OH is understandabley finding it difficult to deal with me being so sick at the moment...

when i came out of hospital on thursday afternoon i felt really quite well "un sick" (had man flu / cough & back ache as well, but the not feeling sick bit was bliss)

thought my anti sick tabs were woking and id be back to my normal self...

if only.

By lunch time was feeling poorly and by the afternoon was feeling sh!t.
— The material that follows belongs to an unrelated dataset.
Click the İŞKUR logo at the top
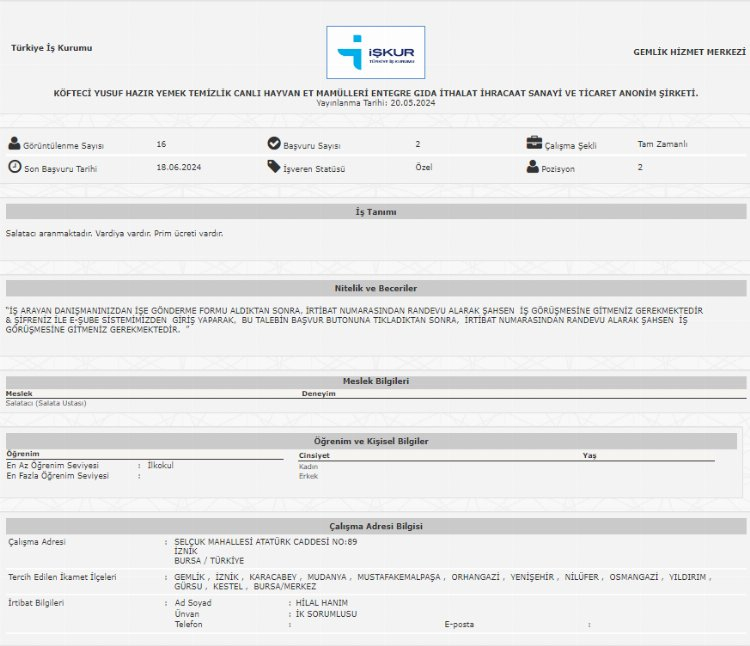750x646 pixels. tap(375, 52)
Had been dry heaving.

I didnt actually vomit until 5mins after OH arrived home though...

apparently its attention seeeking, all in my mind etc. i was being sick "for him"
He made it quite clear and he thinks its rediculouse and all in my mind.

spent all evening vomiting (joy) and was DESPERATE to keep down my anti-sick tab

so at 11pm i took it, and did the lie absolutely still / dont move a muscle thing. (I think unless you have been this sick you dont understand how important it is to lie COMPLETELY still, and just concentrate on breathing....)

a while later but within the hour OH came to bed... i didnt couldnt move, and when he started to try and cuddle me i had to say "no" (couldnt say more than "no" as it would have induced vomiting)

managed to keep my tablet down and my morning one down at 7am too (though feel no better for it)

I suggested i try travel bands round my wrists, and could OH go and get me some... they are in the next town 3 miles, 5 min drive away but OH cant drive.
He was very cross as 'all im thinking about is me' and i did snap with the "its not my fault you dont drive" which really really upset him.
He has man flu and just wants to sleep it off and he has to think about me....

i made him come and sit next to me, and tell me whats wrong.

he thinks its rediculouse that i am sick... that i am sick because i have read it can happen, and that is why. "placebo effect of knowing it might happen"
he said "1st you felt sick... then you were sick, then you were sick lots... then you had to go to hospital... JUST LIKE YOU HAVE READ MIGHT HAPPEN"
The drs at hospital said to expect to be sick again and even to be going in for a drip again.... and now you ARE being sick again

he GENUINELY believes i am somehow making it happen and its happening cause i read about it

he even said "i bet if you didnt know you were pg you wouldnt have been sick at all" Shock

I feel so hurt.... he does NOT understand that i have no desire at all to feel so poorly and its NOT in my mind and theres nothing i can do.
Its NORMAL BEING PREGNANT FFS.... so he goes on... "trust me to be in the 1% that has hyperemisis"

Id do anything to feel better right now. anything at all.... hence wanting to try some travel bands...

so i was saying "ALL my friends and family are 250 miles away, YOU are the ONLY person ive got to help me" (he thinks i need to just get up and live normally... no moving makes me sick... i CANT)

so he thought perhaps i should just go home....
would he like to arrange me to go home?
Said no but he seems to think thats the best place for me.

he is so cross. while i can understand that its very frustrating for him, i just cant deal with the fact he thinks im somehow ill on purpose / its my fault that im ill.